The U.S. Postal Service hopes that getting into the gift card business can help change its financial fortunes.
Starting the week of June 20, cards issued by such companies as American Express, Mastercard Discover and Visa will be available at local branches with retail windows, said Julie Utley, customer relations coordinator for the Phoenix Postmaster's Office. The sales will be tested for two years by the Postal Service, which reported a $2.2 billion net loss in the first quarter of 2011.
"The message is that we want to stay competitive, like any business," Utley said. "Offering this convenience to our customers will be another benefit to help us stay in the lead."
In a world of e-mail and shipping competition from such companies as FedEx and UPS, the Postal Service's 171 billion pieces of mail handled last year was a 20-percent decrease from 2006.
But it still carries 40 percent of the world's mail, according to Reuters, which could lead to reliable card buyers at branches, consumer savings analyst Andrea Woroch said.
"The Postal Service is trying to get competitive and modernize strategies and tactics to try and attract consumers," Woroch said. "They have obviously lost a lot of business to technology and e-mail and express shipping services.

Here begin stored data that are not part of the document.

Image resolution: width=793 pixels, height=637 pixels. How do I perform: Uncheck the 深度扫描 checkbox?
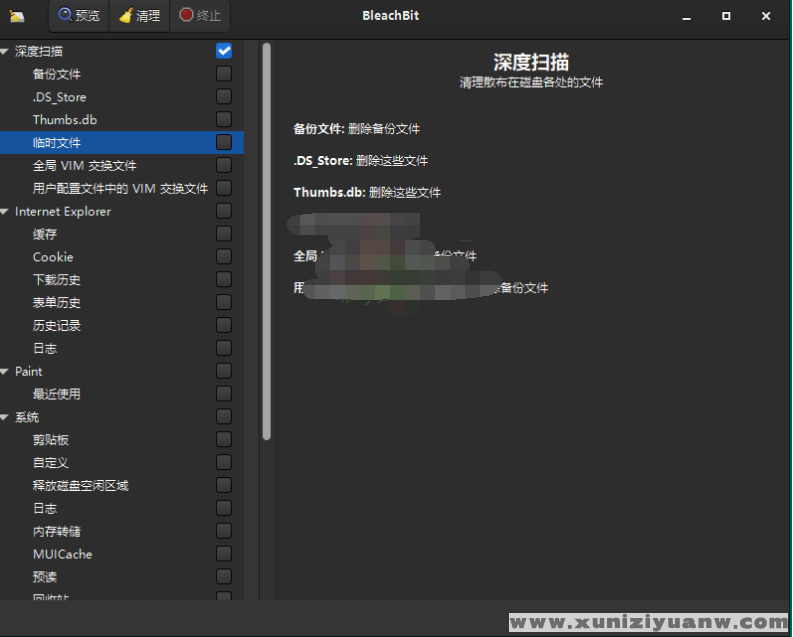224,51
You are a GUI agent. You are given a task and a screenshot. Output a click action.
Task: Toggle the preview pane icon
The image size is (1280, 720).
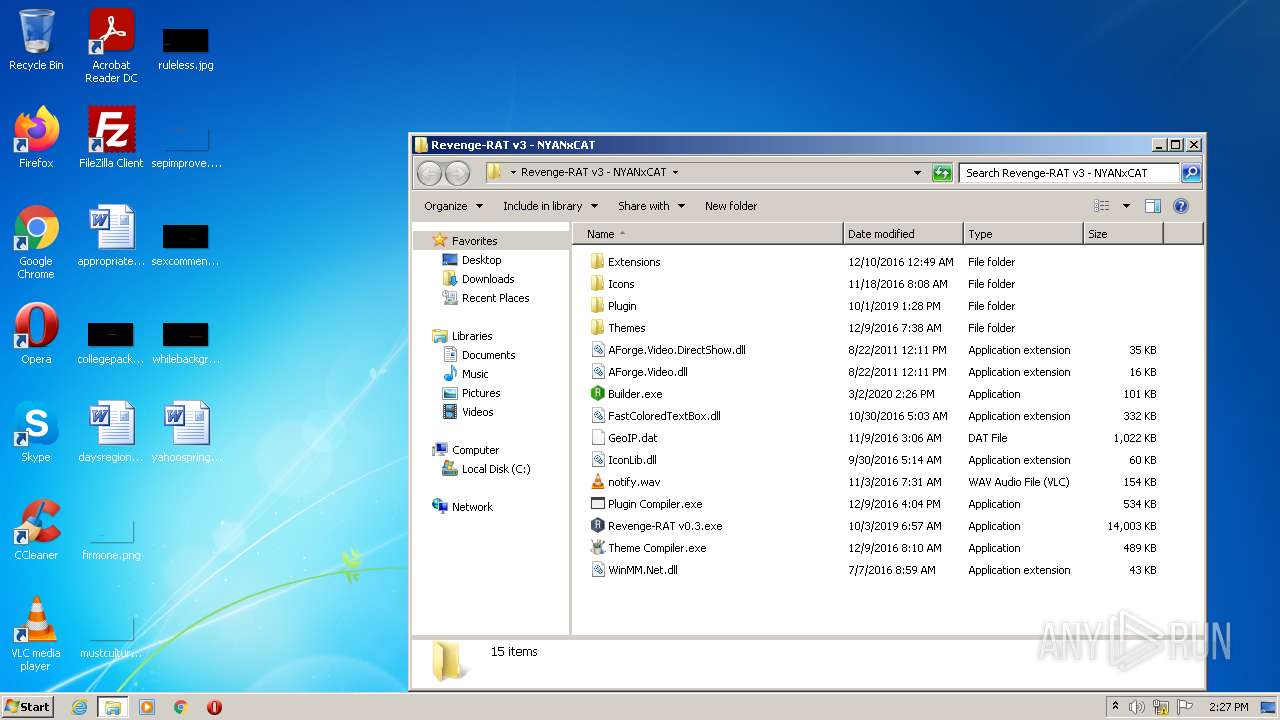coord(1152,206)
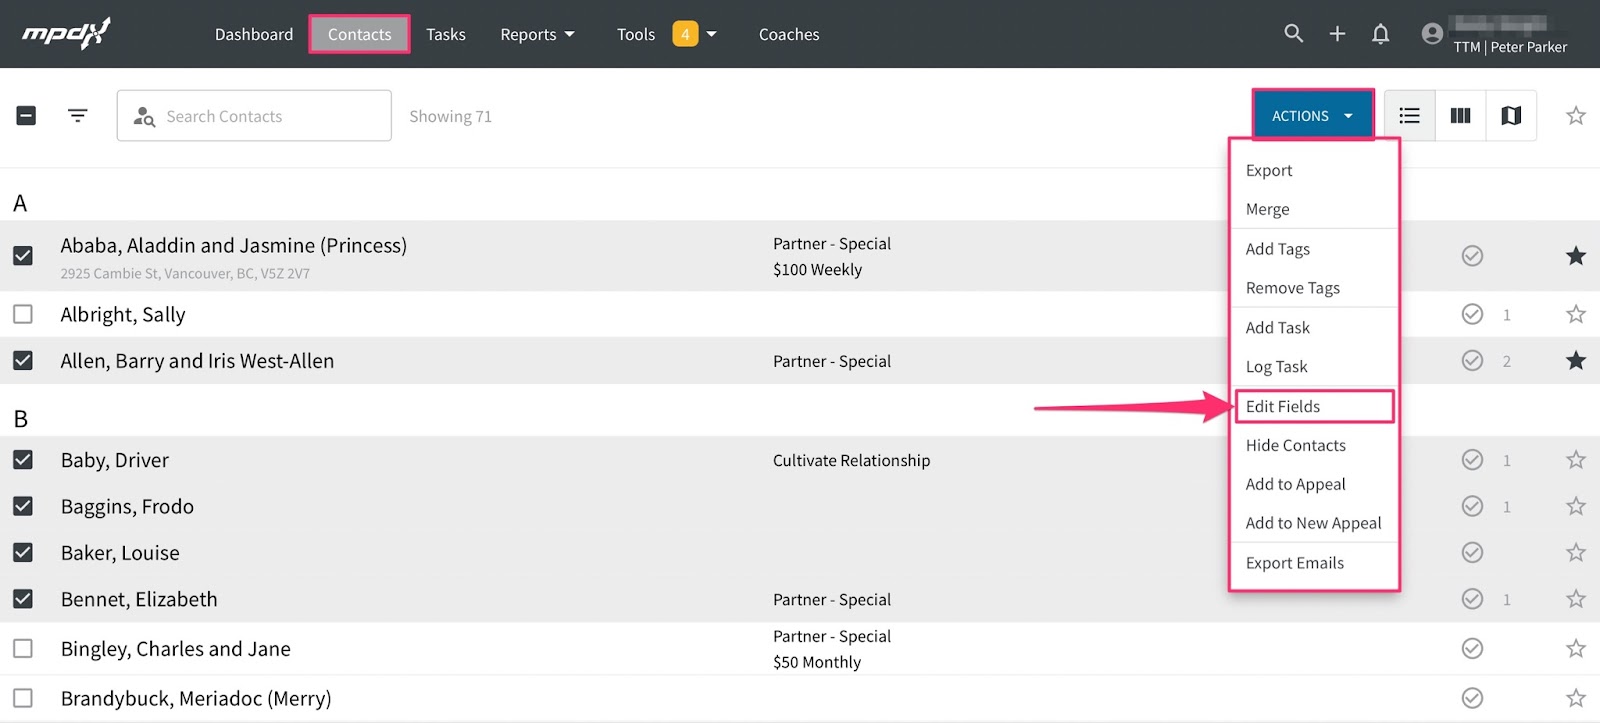Click task checkmark icon for Bingley, Charles
The width and height of the screenshot is (1600, 723).
point(1472,648)
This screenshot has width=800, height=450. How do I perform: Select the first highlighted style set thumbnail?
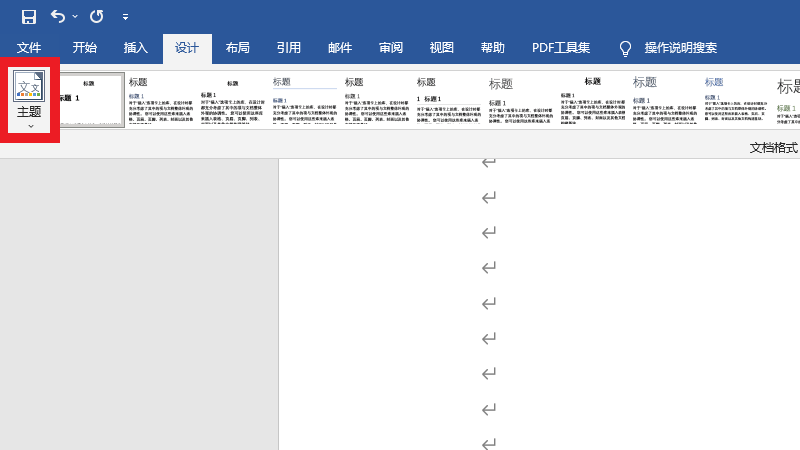[x=89, y=100]
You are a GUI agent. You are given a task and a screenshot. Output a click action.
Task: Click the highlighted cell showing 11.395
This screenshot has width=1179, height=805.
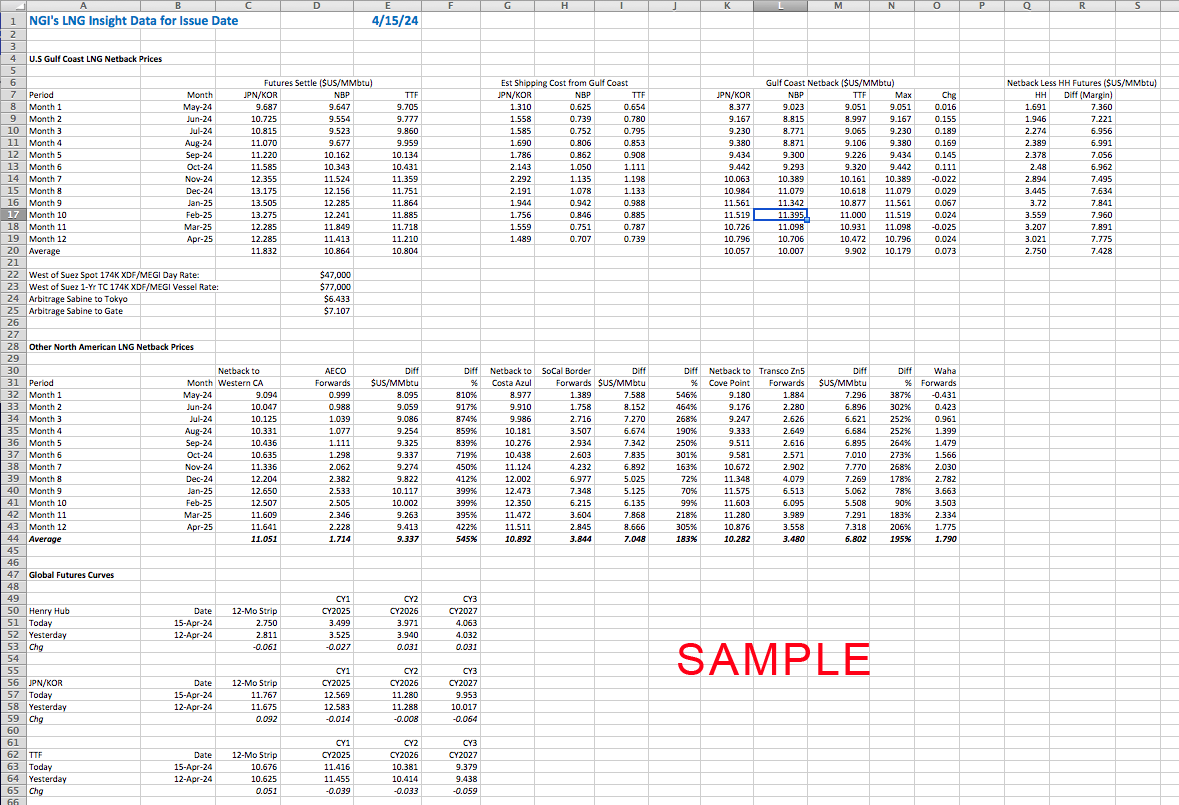click(781, 214)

It's a way to entice people to come back and use their services. It's a creative gift."
During the last Christmas season, more than 75 percent of consumers purchased at least one gift card, according to the National Retail Federation.
Alpesh Chokshi, president of global payment options for American Express, said: "Gift cards remain one of the most popular gifting choices, and as a major issuer of universal gift cards, it seemed natural to make them available in places where consumers can conveniently send and receive mail."
Hallmark greeting cards have been sold at some post offices for years, Utley said.
However, Woroch sees potential hurdles to people flocking to post offices to buy gift cards while they mail packages or check their P.O. boxes.
There will be a convenience charge: $3.95 for a $25 card, $4.95 for a $50 card and $5.95 for a $100 card. Gift cards are available at many grocery and convenience stores. And the Postal Service is not selling them online, where cards can be purchased from among thousands of retailers and such sites as giftcardgranny.com.
"They are missing out on the people who like to use the Internet to shop," Woroch said, "and I don't know how many people will want to pay for a card with an additional fee. It will be interesting to see how it pans out."
Utley said that some cards will be exclusive to the Postal Service, with designs tailored to birthday, thank-you and congratulatory gifts.
"Lots of people come into the post office to do a mailing," Utley said. "We think it's a terrific way to increase postal profit and serve the public with convenience."